Activity:
The data shown below should all be retyped exactly.

(Saved data entries)
----------------------------------------

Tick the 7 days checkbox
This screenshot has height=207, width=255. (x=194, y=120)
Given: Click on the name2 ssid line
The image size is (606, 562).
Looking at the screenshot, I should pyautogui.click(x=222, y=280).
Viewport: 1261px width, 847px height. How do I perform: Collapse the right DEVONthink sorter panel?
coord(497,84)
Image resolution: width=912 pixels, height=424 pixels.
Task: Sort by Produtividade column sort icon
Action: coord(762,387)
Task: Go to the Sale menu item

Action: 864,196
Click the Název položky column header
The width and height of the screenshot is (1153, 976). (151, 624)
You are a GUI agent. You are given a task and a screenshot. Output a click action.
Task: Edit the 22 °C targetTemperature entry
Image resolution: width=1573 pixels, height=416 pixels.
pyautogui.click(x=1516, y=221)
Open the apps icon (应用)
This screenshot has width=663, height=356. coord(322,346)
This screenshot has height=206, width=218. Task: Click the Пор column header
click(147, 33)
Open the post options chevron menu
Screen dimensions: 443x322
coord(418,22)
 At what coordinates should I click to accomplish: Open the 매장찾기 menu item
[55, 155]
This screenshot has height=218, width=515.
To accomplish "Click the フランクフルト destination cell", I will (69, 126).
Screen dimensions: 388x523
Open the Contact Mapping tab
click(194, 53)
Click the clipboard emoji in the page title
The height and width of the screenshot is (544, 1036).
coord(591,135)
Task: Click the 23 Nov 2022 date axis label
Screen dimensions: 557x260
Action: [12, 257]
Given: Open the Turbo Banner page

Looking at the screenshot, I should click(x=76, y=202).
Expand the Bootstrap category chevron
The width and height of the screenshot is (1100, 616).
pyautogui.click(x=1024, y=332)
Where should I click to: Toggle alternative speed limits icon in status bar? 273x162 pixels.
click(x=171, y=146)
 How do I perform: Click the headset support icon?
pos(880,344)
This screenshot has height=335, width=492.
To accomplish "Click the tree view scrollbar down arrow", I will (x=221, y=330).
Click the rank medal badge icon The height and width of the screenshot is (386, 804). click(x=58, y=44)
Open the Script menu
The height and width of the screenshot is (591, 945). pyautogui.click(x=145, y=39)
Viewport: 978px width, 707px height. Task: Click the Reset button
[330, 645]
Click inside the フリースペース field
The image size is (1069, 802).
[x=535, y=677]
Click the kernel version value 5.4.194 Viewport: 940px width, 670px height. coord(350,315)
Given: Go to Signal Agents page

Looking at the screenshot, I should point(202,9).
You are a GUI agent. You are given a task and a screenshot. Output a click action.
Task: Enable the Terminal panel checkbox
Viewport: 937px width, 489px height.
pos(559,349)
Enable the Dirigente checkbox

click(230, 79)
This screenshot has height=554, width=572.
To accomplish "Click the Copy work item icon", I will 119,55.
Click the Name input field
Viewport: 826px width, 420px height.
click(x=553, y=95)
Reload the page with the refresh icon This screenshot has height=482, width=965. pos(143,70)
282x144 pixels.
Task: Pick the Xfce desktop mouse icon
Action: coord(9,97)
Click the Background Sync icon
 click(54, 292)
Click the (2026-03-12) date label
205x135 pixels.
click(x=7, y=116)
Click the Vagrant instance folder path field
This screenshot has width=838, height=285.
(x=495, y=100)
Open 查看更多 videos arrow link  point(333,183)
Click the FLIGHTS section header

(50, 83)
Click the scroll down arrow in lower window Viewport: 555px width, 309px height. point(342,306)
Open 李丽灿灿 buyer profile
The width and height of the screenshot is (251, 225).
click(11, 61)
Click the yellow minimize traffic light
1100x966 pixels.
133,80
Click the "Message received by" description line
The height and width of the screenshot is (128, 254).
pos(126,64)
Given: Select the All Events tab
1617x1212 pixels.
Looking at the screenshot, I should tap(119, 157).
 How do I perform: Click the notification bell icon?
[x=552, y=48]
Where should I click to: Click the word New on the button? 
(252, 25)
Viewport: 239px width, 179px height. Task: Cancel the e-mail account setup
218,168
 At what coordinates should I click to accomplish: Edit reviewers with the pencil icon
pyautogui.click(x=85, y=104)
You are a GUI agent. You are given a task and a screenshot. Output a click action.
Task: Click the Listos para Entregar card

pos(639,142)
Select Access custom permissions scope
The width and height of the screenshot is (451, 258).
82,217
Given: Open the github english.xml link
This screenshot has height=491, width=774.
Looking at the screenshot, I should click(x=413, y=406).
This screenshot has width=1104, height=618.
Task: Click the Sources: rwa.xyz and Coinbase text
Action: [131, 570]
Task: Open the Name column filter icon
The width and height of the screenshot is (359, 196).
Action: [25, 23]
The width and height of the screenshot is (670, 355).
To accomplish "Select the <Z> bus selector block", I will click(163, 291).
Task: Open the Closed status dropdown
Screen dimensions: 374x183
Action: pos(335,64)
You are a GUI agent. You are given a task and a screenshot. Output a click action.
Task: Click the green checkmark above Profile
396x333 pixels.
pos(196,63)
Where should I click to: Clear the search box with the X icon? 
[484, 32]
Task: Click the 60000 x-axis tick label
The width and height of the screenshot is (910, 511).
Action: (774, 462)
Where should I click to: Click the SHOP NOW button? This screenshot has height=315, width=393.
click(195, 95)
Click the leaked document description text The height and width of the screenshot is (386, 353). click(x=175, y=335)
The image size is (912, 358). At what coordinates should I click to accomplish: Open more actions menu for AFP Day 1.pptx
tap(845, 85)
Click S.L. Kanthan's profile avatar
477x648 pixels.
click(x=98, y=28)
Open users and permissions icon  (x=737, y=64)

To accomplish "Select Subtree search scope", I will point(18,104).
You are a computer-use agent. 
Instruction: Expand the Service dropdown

----------------------------------------

Result of this task:
Tick the 7 days checkbox
This screenshot has height=207, width=255. (x=194, y=120)
Given: Click on the name2 ssid line
The image size is (606, 562).
Looking at the screenshot, I should pyautogui.click(x=222, y=280).
Viewport: 1261px width, 847px height. How do I perform: Collapse the right DEVONthink sorter panel?
coord(497,84)
Image resolution: width=912 pixels, height=424 pixels.
Task: Sort by Produtividade column sort icon
Action: coord(762,387)
Task: Go to the Sale menu item

Action: 864,196
Click the Název položky column header
The width and height of the screenshot is (1153, 976). (151, 624)
You are a GUI agent. You are given a task and a screenshot. Output a click action.
Task: Edit the 22 °C targetTemperature entry
Image resolution: width=1573 pixels, height=416 pixels.
pyautogui.click(x=1516, y=221)
Open the apps icon (应用)
This screenshot has width=663, height=356. coord(322,346)
This screenshot has height=206, width=218. Task: Click the Пор column header
click(147, 33)
Open the post options chevron menu
Screen dimensions: 443x322
coord(418,22)
 At what coordinates should I click to accomplish: Open the 매장찾기 menu item
[55, 155]
This screenshot has height=218, width=515.
To accomplish "Click the フランクフルト destination cell", I will (69, 126).
Screen dimensions: 388x523
Open the Contact Mapping tab
click(194, 53)
Click the clipboard emoji in the page title
The height and width of the screenshot is (544, 1036).
coord(591,135)
Task: Click the 23 Nov 2022 date axis label
Screen dimensions: 557x260
Action: [12, 257]
Given: Open the Turbo Banner page

Looking at the screenshot, I should click(x=76, y=202).
Expand the Bootstrap category chevron
The width and height of the screenshot is (1100, 616).
pyautogui.click(x=1024, y=332)
Where should I click to: Toggle alternative speed limits icon in status bar? 273x162 pixels.
click(x=171, y=146)
 How do I perform: Click the headset support icon?
pos(880,344)
This screenshot has height=335, width=492.
To accomplish "Click the tree view scrollbar down arrow", I will (x=221, y=330).
Click the rank medal badge icon The height and width of the screenshot is (386, 804). click(x=58, y=44)
Open the Script menu
The height and width of the screenshot is (591, 945). pyautogui.click(x=145, y=39)
Viewport: 978px width, 707px height. Task: Click the Reset button
[330, 645]
Click inside the フリースペース field
The image size is (1069, 802).
[x=535, y=677]
Click the kernel version value 5.4.194 Viewport: 940px width, 670px height. coord(350,315)
Given: Go to Signal Agents page

Looking at the screenshot, I should point(202,9).
You are a GUI agent. You are given a task and a screenshot. Output a click action.
Task: Enable the Terminal panel checkbox
Viewport: 937px width, 489px height.
pos(559,349)
Enable the Dirigente checkbox

click(230, 79)
This screenshot has height=554, width=572.
To accomplish "Click the Copy work item icon", I will 119,55.
Click the Name input field
Viewport: 826px width, 420px height.
click(x=553, y=95)
Reload the page with the refresh icon This screenshot has height=482, width=965. pos(143,70)
282x144 pixels.
Task: Pick the Xfce desktop mouse icon
Action: coord(9,97)
Click the Background Sync icon
 click(54, 292)
Click the (2026-03-12) date label
205x135 pixels.
click(x=7, y=116)
Click the Vagrant instance folder path field
This screenshot has width=838, height=285.
(x=495, y=100)
Open 查看更多 videos arrow link  point(333,183)
Click the FLIGHTS section header

(50, 83)
Click the scroll down arrow in lower window Viewport: 555px width, 309px height. point(342,306)
Open 李丽灿灿 buyer profile
The width and height of the screenshot is (251, 225).
click(11, 61)
Click the yellow minimize traffic light
1100x966 pixels.
133,80
Click the "Message received by" description line
The height and width of the screenshot is (128, 254).
pos(126,64)
Given: Select the All Events tab
1617x1212 pixels.
Looking at the screenshot, I should tap(119, 157).
 How do I perform: Click the notification bell icon?
[x=552, y=48]
Where should I click to: Click the word New on the button? 
(252, 25)
Viewport: 239px width, 179px height. Task: Cancel the e-mail account setup
218,168
 At what coordinates should I click to accomplish: Edit reviewers with the pencil icon
pyautogui.click(x=85, y=104)
You are a GUI agent. You are given a task and a screenshot. Output a click action.
Task: Click the Listos para Entregar card

pos(639,142)
Select Access custom permissions scope
The width and height of the screenshot is (451, 258).
82,217
Given: Open the github english.xml link
This screenshot has height=491, width=774.
Looking at the screenshot, I should click(x=413, y=406).
This screenshot has width=1104, height=618.
Task: Click the Sources: rwa.xyz and Coinbase text
Action: [131, 570]
Task: Open the Name column filter icon
The width and height of the screenshot is (359, 196).
Action: [25, 23]
The width and height of the screenshot is (670, 355).
To accomplish "Select the <Z> bus selector block", I will click(163, 291).
Task: Open the Closed status dropdown
Screen dimensions: 374x183
Action: pos(335,64)
You are a GUI agent. You are given a task and a screenshot. Output a click action.
Task: Click the green checkmark above Profile
396x333 pixels.
pos(196,63)
Where should I click to: Clear the search box with the X icon? 
[484, 32]
Task: Click the 60000 x-axis tick label
The width and height of the screenshot is (910, 511).
Action: (774, 462)
Where should I click to: Click the SHOP NOW button? This screenshot has height=315, width=393.
click(195, 95)
Click the leaked document description text The height and width of the screenshot is (386, 353). click(x=175, y=335)
The image size is (912, 358). At what coordinates should I click to accomplish: Open more actions menu for AFP Day 1.pptx
tap(845, 85)
Click S.L. Kanthan's profile avatar
477x648 pixels.
click(x=98, y=28)
Open users and permissions icon  (x=737, y=64)

To accomplish "Select Subtree search scope", I will point(18,104).
You are a computer-use agent. 
Instruction: Expand the Service dropdown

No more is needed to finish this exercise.